> Input for this task
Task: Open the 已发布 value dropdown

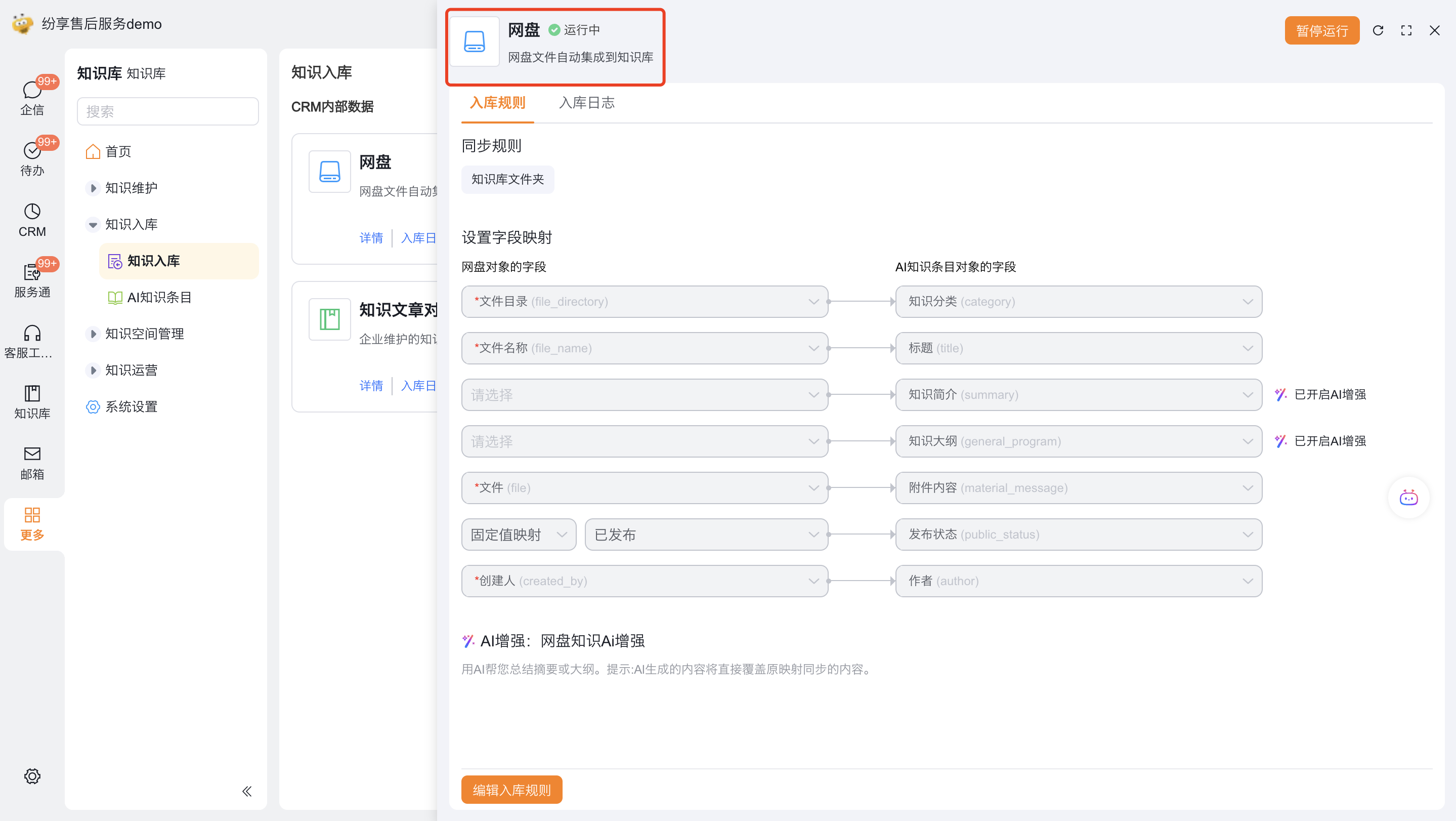Action: pos(706,535)
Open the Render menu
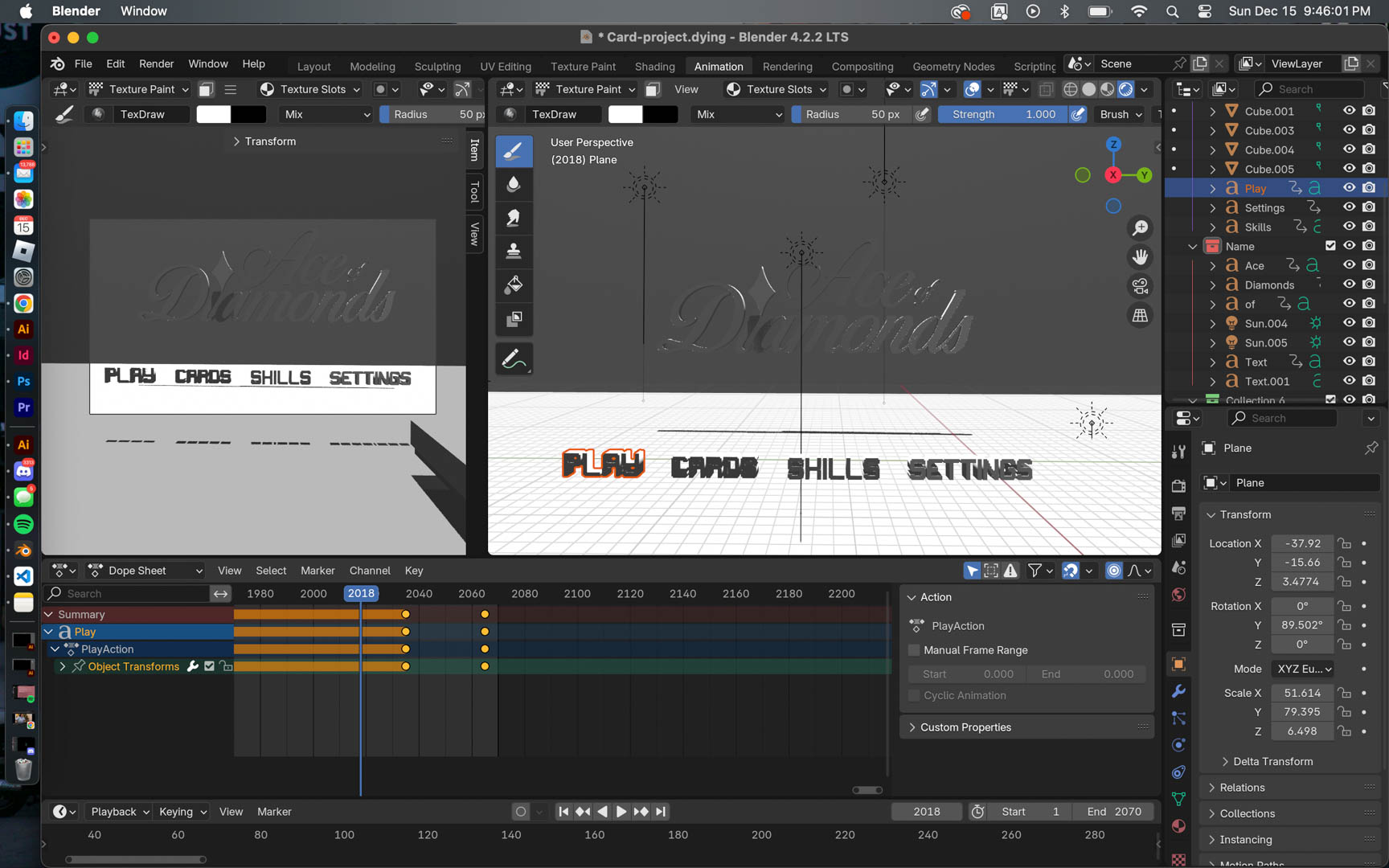The image size is (1389, 868). tap(156, 63)
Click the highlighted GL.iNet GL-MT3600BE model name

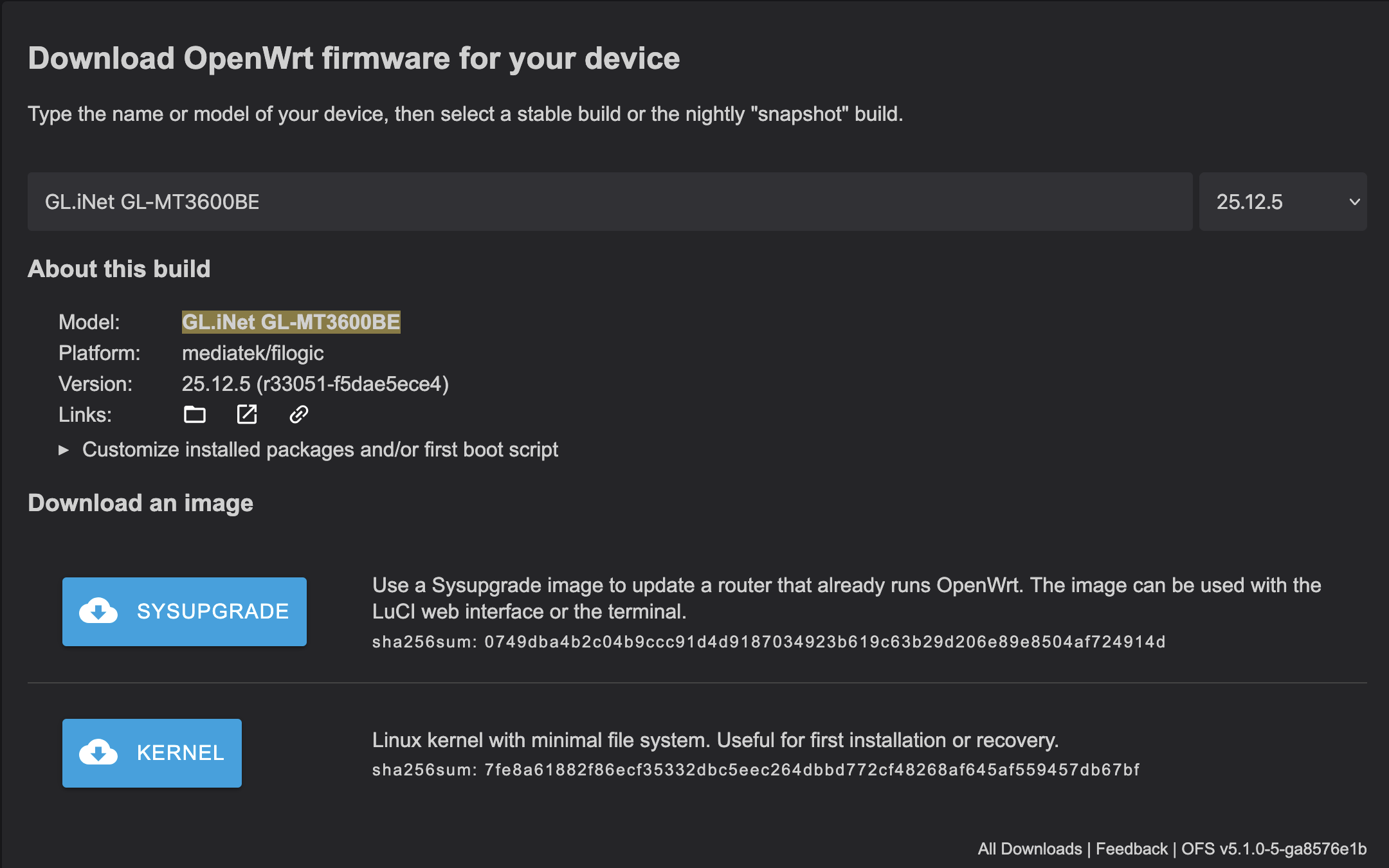[x=291, y=322]
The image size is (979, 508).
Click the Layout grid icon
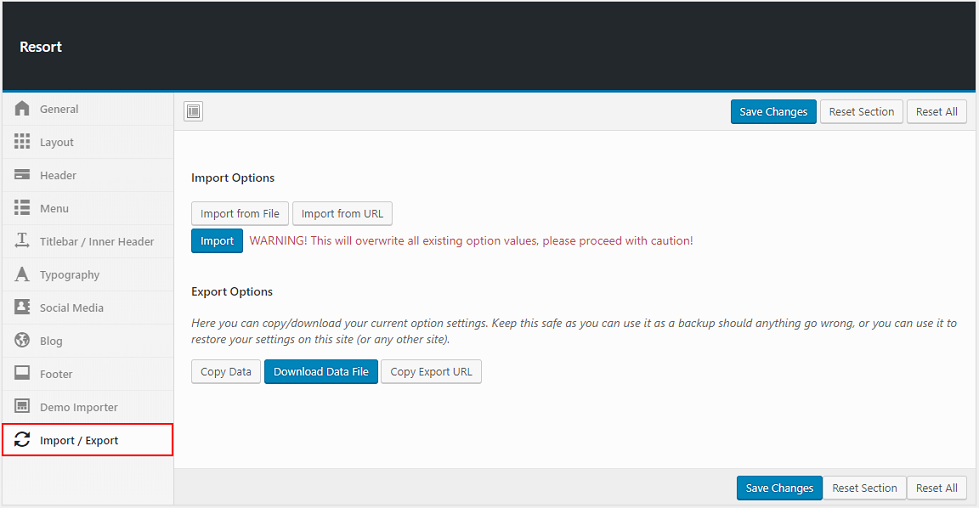point(22,142)
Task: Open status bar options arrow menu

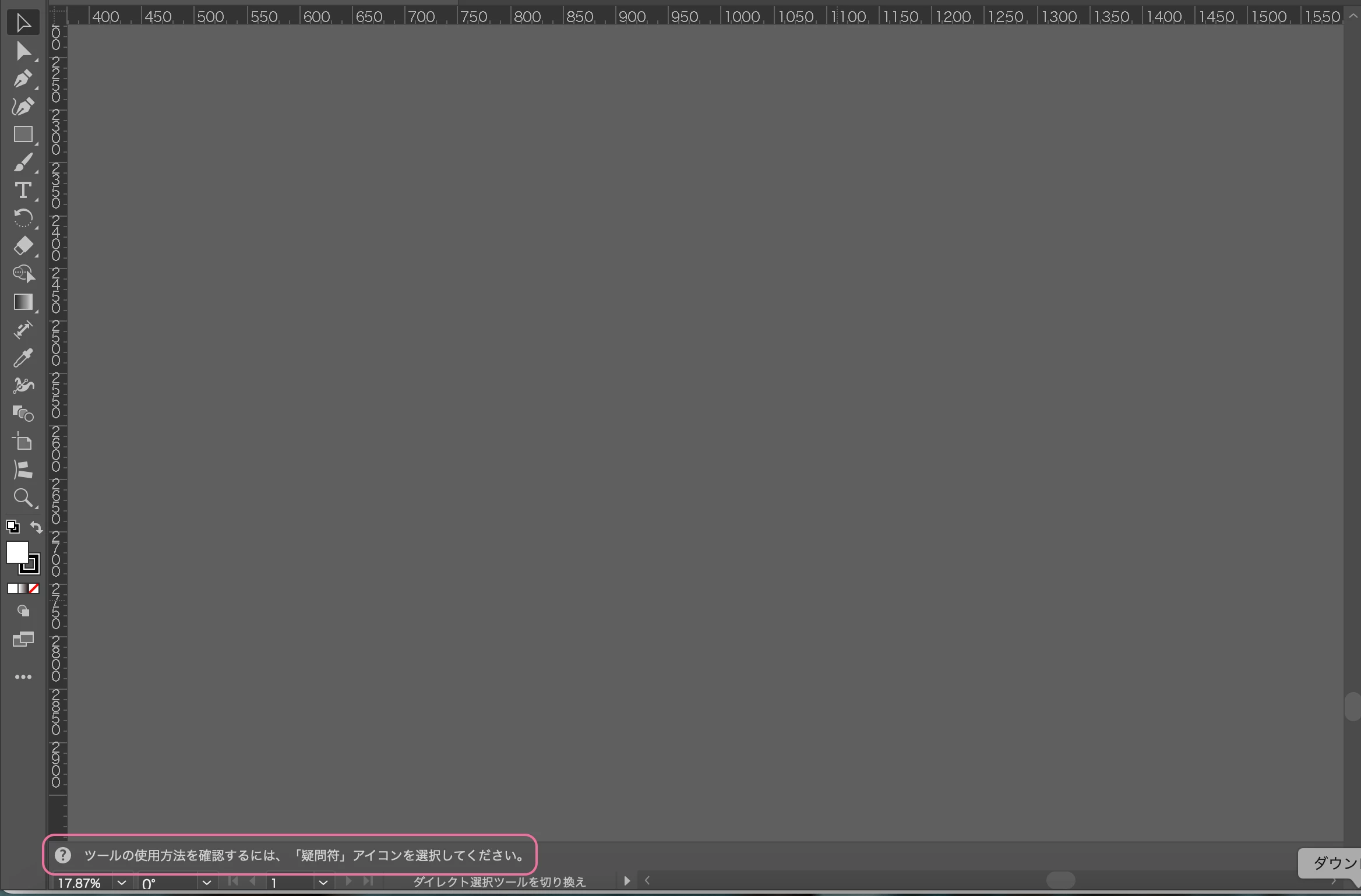Action: pyautogui.click(x=627, y=881)
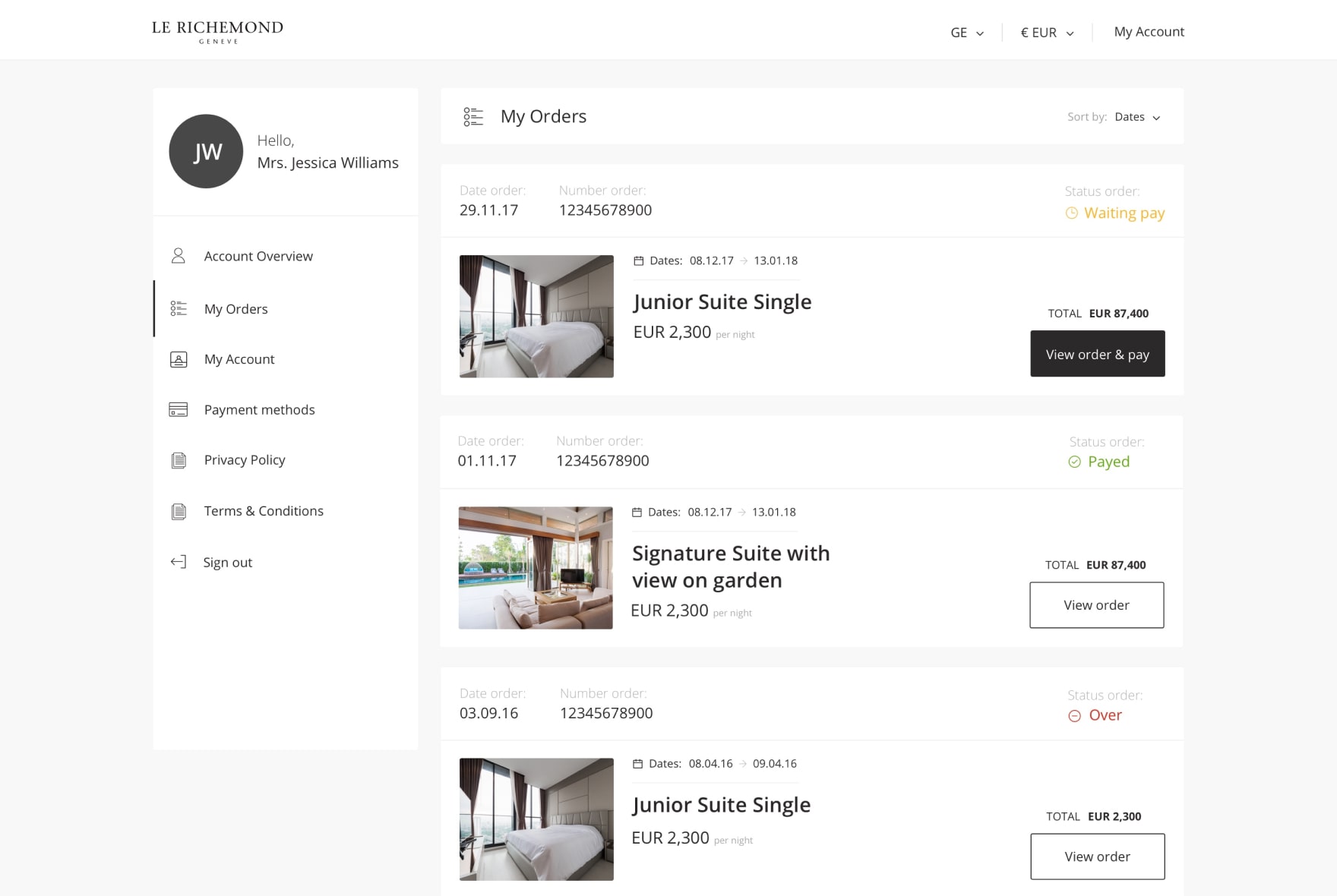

> What is being asked
Reproduce every line of text in the listing above verbatim, omitting the pictures.

> The result
Task: Open the 已发布 value dropdown

Action: pos(706,535)
Open the Render menu
The image size is (1389, 868). tap(156, 63)
Click the highlighted GL.iNet GL-MT3600BE model name

[x=291, y=322]
The image size is (979, 508).
Click the Layout grid icon
point(22,142)
Task: Open status bar options arrow menu

Action: pyautogui.click(x=627, y=881)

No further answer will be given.